Association between different anti-Tat antibody isotypes and HIV disease progression: data from an African cohort

BACKGROUND: The presence of IgG and IgM against Tat, an HIV protein important for viral replication and immune dysfunction, is associated with slow disease progression in clade B HIV-infected individuals. However, although Tat activities strictly depend on the viral clade, our knowledge about the importance of anti-Tat antibodies in non-clade B HIV infection is poor. The objective of this study was to investigate the association of different anti-Tat antibody isotypes with disease progression in non-clade B HIV-infected subjects and to study the relationship between anti-Tat humoral responses and immunological abnormalities. METHODS: Anti-clade B and -clade C Tat IgG, IgM and IgA titers were assessed in serum samples from 96 cART-naïve subjects with chronic HIV infection from Mbeya, Tanzania, and associated with CD4(+) T cell count, plasma viremia and CD4(+) and CD8(+) T cell phenotypes.
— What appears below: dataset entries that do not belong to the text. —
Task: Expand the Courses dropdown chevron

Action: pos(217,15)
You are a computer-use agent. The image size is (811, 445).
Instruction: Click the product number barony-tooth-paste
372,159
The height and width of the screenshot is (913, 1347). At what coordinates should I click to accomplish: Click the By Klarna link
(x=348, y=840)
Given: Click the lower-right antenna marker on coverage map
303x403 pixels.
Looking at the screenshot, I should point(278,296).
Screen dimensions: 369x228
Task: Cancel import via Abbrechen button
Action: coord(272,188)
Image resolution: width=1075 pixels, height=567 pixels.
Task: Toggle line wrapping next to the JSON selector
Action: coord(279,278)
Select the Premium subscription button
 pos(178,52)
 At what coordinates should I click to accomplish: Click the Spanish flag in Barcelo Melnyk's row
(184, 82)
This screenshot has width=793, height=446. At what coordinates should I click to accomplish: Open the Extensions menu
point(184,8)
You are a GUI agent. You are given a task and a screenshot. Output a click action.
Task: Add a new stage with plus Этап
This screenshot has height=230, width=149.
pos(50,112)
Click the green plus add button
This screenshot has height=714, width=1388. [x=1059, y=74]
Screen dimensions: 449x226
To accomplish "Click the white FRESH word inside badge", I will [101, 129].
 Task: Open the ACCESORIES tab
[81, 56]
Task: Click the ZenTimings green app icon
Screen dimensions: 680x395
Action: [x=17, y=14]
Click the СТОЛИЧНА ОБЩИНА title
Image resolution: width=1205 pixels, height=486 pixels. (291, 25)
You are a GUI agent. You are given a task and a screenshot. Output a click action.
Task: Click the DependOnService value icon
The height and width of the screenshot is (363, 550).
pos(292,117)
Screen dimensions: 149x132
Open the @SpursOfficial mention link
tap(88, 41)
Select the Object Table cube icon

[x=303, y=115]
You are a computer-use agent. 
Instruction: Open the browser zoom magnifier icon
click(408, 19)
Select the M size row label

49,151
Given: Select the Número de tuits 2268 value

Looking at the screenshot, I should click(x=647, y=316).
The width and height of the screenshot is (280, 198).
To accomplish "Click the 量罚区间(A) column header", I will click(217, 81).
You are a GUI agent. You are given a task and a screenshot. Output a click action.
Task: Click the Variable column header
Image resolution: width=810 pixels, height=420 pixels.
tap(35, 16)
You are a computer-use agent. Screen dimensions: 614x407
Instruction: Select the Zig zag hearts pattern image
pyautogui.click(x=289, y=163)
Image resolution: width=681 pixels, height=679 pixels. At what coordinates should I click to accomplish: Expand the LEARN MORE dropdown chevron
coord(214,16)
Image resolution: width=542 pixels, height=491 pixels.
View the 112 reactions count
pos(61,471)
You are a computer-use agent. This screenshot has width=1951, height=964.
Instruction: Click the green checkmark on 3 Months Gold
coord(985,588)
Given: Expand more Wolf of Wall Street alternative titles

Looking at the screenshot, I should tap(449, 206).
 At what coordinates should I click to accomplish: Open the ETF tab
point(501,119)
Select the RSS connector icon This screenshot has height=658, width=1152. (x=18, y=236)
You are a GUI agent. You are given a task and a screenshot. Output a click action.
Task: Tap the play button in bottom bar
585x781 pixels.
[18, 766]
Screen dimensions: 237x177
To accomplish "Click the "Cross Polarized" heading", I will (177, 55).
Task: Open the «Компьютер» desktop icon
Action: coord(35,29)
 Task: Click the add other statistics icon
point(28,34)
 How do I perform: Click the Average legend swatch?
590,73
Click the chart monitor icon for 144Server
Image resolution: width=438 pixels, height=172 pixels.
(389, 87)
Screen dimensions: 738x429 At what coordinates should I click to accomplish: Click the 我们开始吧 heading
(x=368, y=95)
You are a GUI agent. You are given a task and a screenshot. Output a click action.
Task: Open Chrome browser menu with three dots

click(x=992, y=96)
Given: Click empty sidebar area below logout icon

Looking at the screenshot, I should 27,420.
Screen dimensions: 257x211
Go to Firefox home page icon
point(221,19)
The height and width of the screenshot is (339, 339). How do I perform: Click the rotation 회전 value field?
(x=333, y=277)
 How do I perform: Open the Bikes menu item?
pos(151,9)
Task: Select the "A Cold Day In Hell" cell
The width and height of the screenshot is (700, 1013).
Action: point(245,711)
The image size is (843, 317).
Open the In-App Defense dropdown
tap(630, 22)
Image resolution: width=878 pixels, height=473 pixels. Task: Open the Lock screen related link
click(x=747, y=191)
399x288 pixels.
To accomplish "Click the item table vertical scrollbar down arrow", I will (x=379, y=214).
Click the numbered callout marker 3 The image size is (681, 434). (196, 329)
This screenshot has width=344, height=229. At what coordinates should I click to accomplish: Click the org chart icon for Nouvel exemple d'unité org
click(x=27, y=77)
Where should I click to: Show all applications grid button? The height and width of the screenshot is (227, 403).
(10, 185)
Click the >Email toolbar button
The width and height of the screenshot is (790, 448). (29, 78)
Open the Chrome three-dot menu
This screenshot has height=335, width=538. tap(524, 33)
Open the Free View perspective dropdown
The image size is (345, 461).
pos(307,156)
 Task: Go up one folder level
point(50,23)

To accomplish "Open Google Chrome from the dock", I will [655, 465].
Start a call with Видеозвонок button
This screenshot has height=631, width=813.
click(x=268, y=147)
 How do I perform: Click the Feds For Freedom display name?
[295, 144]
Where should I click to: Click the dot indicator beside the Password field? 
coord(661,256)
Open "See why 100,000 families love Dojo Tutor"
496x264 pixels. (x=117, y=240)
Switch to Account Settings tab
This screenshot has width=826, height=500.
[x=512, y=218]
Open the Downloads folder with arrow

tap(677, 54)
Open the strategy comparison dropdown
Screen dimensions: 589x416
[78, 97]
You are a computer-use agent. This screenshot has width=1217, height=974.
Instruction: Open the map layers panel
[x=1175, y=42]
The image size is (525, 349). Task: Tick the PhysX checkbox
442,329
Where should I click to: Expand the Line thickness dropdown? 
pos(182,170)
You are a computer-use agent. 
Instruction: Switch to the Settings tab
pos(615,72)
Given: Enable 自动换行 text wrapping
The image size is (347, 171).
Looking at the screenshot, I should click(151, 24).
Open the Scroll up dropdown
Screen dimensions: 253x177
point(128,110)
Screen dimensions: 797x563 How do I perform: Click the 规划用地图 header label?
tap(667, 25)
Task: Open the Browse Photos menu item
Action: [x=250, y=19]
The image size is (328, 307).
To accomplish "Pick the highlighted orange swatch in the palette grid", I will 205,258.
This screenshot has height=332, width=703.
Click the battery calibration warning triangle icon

RESULTS: Anti-Tat IgM were preferentially detected in chronic HIV-infected subjects with low T cell activation (p-value = 0.03) and correlated with higher CD4(+) T cell counts and lower viral loads irrespective of the duration of infection (p-value = 0.019 and p-value = 0.037 respectively). Conversely, anti-Tat IgA were preferentially detected in individuals with low CD4(+) T cell counts and high viral load (p-value = 0.02 and p-value < 0.001 respectively). The simultaneous presence of anti-Tat IgG and IgM protected from fast CD4(+) T cell decline (p-value < 0.01) and accumulation of CD38(+)HLADR(+)CD8(+) T cells (p- value = 0.029). CONCLUSIONS: Anti-Tat IgG alone are not protective in non-clade B infected subjects, unless concomitant with IgM, suggesting a protective role of persistent anti-Tat IgM irrespective of the infecting clade. ELECTRONIC SUPPLEMENTARY MATERIAL: The online version of this article (doi:10.1186/s12879-016-1647-3) contains supplementary material, which is available to authorized users.